(STUDY TEXT)

Being a creature of his time, when the Victorian period ended so did his marketability. By the end of his career, art such as Alma-Tadema’s was no longer appreciated as it had been before. New movements in art had begun and his imagery, which was thought of as “Victorians in togas,” fell out of favor. The last years of Alma-Tadema's life saw the rise of Post-Impressionism, Fauvism, Cubism and Futurism, of which he heartily disapproved. As his pupil John Collier wrote, 'it is impossible to reconcile the art of Alma-Tadema with that of Matisse, Gauguin and Picasso.[25]
Paintings which once would have sold for £10,000 a few years earlier were now practically impossible to sell at all. Some of his paintings could have been purchased for as little as £20 at that time. His artistic legacy almost vanished. As attitudes of the public in general and the artists in particular became more skeptical of the possibilities of human achievement, his paintings were increasingly denounced. He was declared "the worst painter of the 19th century" by John Ruskin, and one critic even remarked that his paintings were "about worthy enough to adorn bourbon boxes." After this brief period of being actively derided, he was consigned to relative obscurity for many years. Only in the last thirty years has Alma-Tadema’s work been reevaluated for its importance within the nineteenth century, and more specifically, within the evolution of English art.

(End STUDY TEXT)
(RECORD EXTRACTS)

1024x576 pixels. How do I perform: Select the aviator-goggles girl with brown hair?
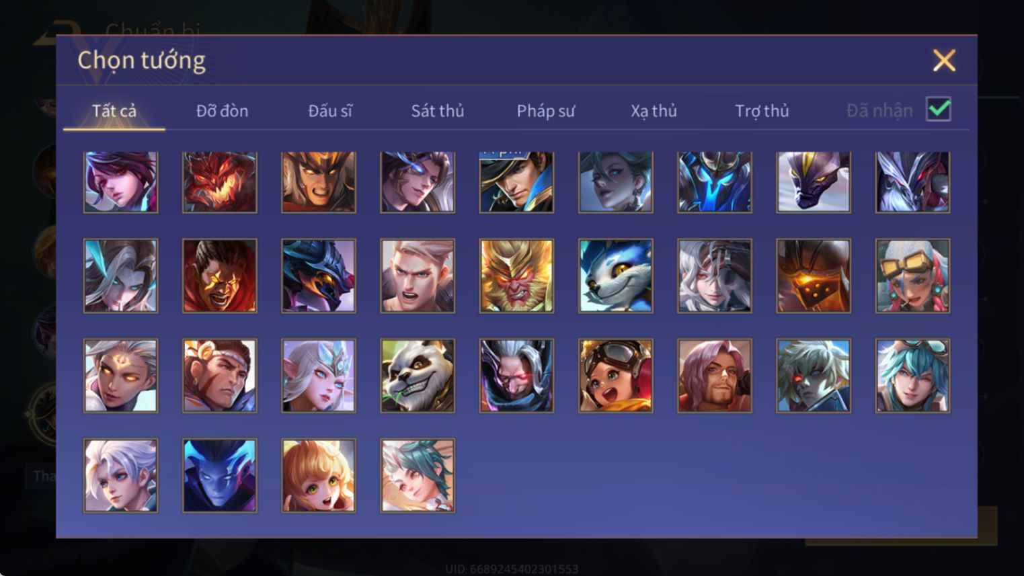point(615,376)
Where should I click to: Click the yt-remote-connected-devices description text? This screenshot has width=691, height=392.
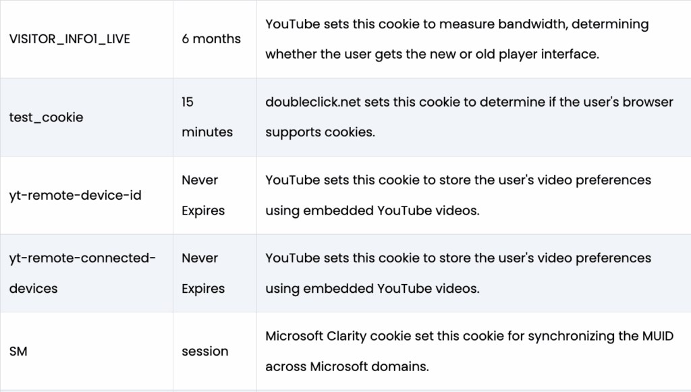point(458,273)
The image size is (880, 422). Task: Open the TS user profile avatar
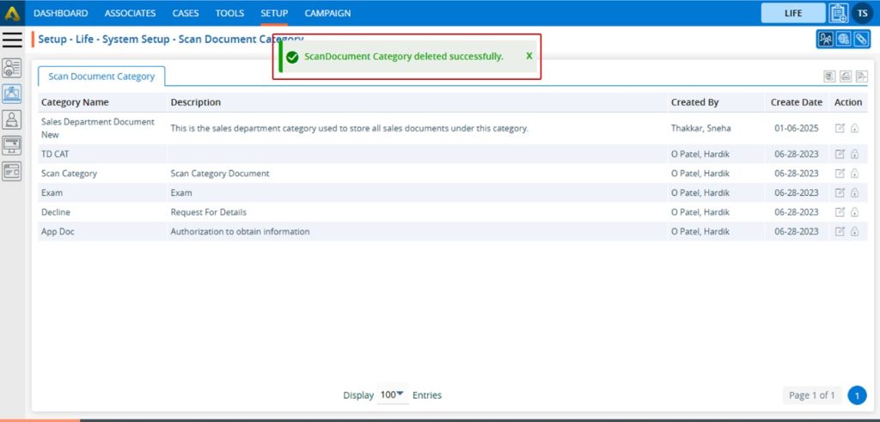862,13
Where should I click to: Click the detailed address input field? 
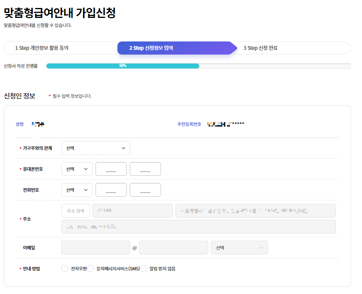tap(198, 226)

(End RECORD EXTRACTS)

__EXERCISE DETAILS__
Extend the passage on Alma-Tadema's fall from favor, picking up after its final sentence. This data has no connection to the passage about Alma-Tadema's declining reputation.

__YOUR RESPONSE__
He is now regarded as one of the principal classical-subject painters of the nineteenth century whose works demonstrate the care and exactitude of an era mesmerized by trying to visualize the past, some of which was being recovered through archaeological research.
Alma-Tadema's meticulous archaeological research, including research into Roman architecture (which was so thorough that every building featured in his canvases could have been built using Roman tools and methods) led to his paintings being used as source material by Hollywood directors in their vision of the ancient world for films such as D. W. Griffith's Intolerance (1916), Ben Hur (1926), Cleopatra (1934), and most notably of all, Cecil B. DeMille's epic remake of The Ten Commandments (1956).[25] Indeed, Jesse Lasky Jr., the co-writer on The Ten Commandments, described how the director would customarily spread out prints of Alma-Tadema paintings to indicate to his set designers the look he wanted to achieve. The designers of the Oscar-winning Roman epic Gladiator used the paintings of Alma-Tadema as a central source of inspiration.[26] Alma-Tadema's paintings were also the inspiration for the design of the interior of Cair Paravel castle in the 2005 film The Chronicles of Narnia: The Lion, the Witch and the Wardrobe.[27]
In the late 1960s, the revival of interest in Victorian painting gained impetus, and a number of well-attended exhibitions were held.[28] Allen Funt, the creator and host of the American version of the television show Candid Camera, was a collector of Alma-Tadema paintings at a time when the artist's reputation in the 20th century was at its nadir.[29] After Funt was robbed by his accountant (who subsequently committed suicide), he was forced to sell his collection at Sotheby’s in London in November 1973.[30] From this sale, the interest in Alma-Tadema was re-awakened. In 1960, the Newman Gallery firstly tried to sell, then give away (without success) one of his most celebrated works ‘The Finding of Moses,’ (1904). The initial purchaser had paid £5250 for it on its completion, but when the same picture was auctioned at Christies in New York in May 1995, it sold for £1.75 million.